É neste mundo que os economistas do século XXI vivem, onde impera um capitalismo de especulação. A obra de Heilbroner é uma tentativa bem sucedida de se compreender os caminhos percorridos pelo capitalismo, e certamente deve ser indicada ao estudante iniciante. Heilbroner está consciente de que seu livro não trata os temas levantados de forma aprofundada, até porque não é essa a proposta da obra. Por isso, ele aponta uma série de referências no apêndice da obra, que certamente despertará a curiosidade do leitor mais interessado.

Ao terminar a leitura, fica a sensação de que ainda há muito a ser explorado no universo da Economia.

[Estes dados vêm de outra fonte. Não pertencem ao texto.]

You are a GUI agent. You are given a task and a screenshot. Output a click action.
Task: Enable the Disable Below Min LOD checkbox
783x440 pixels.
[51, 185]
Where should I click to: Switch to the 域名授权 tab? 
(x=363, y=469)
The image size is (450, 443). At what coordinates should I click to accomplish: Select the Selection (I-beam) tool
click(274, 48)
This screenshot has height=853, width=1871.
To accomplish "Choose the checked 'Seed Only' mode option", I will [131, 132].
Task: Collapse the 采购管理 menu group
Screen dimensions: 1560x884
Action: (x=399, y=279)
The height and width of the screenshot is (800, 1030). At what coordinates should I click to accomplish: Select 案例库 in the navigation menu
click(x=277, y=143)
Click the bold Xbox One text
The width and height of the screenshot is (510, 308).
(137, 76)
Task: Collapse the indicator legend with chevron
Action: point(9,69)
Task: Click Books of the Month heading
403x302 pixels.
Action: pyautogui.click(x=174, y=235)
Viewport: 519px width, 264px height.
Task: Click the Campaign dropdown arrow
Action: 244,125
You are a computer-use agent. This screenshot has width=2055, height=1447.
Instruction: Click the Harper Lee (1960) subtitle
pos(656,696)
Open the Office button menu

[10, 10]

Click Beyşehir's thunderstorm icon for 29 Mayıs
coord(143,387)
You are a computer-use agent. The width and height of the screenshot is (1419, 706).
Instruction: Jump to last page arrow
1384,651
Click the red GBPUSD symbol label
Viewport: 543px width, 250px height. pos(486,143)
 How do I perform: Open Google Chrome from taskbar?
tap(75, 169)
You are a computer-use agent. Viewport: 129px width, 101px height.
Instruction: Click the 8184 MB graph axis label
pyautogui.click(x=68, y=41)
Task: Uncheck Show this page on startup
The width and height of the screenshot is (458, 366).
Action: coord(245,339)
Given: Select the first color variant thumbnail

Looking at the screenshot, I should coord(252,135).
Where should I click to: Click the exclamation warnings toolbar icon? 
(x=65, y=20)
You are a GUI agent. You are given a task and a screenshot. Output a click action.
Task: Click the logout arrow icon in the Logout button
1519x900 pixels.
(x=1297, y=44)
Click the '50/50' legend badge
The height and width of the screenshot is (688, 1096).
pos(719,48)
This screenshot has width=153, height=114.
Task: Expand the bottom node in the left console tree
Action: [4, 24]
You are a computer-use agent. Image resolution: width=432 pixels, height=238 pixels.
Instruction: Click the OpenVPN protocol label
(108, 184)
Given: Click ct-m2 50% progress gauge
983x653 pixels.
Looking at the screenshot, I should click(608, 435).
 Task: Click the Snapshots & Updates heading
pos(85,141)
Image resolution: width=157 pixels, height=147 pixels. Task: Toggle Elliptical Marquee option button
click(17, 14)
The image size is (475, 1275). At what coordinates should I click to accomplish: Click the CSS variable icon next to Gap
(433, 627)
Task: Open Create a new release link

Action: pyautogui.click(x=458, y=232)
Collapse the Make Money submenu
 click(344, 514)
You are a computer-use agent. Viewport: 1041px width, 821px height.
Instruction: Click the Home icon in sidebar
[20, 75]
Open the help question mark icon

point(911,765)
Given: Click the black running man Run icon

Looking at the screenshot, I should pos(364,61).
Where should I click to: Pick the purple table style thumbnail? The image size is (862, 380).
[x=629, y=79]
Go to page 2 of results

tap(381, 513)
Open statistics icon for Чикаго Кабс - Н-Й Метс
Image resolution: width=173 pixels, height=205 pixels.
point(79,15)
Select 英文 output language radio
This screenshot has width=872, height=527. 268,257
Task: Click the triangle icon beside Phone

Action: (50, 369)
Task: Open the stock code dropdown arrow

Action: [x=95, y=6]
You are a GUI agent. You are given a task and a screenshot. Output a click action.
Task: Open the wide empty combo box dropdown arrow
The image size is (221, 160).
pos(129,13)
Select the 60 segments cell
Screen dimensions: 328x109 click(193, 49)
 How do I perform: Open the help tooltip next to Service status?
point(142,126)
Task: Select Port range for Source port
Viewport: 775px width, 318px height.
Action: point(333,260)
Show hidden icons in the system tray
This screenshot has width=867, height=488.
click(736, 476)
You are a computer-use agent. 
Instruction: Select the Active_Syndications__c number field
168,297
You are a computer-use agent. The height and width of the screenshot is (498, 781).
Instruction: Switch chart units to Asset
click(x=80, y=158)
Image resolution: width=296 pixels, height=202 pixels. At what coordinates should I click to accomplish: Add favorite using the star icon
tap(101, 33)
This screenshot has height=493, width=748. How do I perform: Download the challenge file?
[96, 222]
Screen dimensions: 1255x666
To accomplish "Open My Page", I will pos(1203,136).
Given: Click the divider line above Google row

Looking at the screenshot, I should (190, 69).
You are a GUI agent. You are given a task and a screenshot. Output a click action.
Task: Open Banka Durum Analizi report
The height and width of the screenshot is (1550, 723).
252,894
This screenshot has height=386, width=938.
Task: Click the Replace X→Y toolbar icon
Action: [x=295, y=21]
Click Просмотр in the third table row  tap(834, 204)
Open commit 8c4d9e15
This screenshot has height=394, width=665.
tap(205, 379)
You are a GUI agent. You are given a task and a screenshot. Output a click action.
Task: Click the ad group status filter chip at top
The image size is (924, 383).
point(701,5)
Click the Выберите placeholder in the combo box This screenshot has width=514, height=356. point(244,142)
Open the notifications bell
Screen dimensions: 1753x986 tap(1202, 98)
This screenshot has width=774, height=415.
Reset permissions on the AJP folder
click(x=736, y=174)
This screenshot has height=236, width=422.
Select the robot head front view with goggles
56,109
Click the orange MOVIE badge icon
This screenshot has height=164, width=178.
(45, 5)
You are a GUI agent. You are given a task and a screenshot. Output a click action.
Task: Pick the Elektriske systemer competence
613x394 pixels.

De fato, não é que o capitalismo esteja mais complexo do que antes, mas certamente aprimoraram-se os modelos interpretativos específicos sobre este modo de produção, e sobre as relações econômicas em geral. E onde reina a aparência e o “inchaço” de interpretações, paradoxalmente, é onde mais se demanda a compreensão a cerca da manutenção de nossa sobrevivência que, dada a multi-disciplinariedade das ciências no mundo contemporâneo, não é mais exclusividade da Economia, porém, seu uso se torna claramente indispensável.



REFERÊNCIAS

GAARDEN, Jostein. O Mundo de Sofia. São Paulo, Cia. das Letras, 4 ed., 1995.

HEILBRONER, Robert. A História do Pensamento Econômico. São Paulo, SP: Nova Cultural, 1996.

MAFFESOLI, Michel. No fundo das aparências. Petrópolis, RJ: Vozes, 1994.

SAINT-PIERRE, Hector Luis. Max Weber: entre a paixão e a razão. - Campinas, SP: Editora da UNICAMP, 2004.

TAHAN, Malba [Júlio César de Mello e Souza]. O Homem que calculava. 32. ed. Rio de Janeiro: Record, 1986.

VASCONCELLOS, Marco Antônio Sandoval de. Economia: micro e macro. 4ed. São Paulo: Atlas, 2011.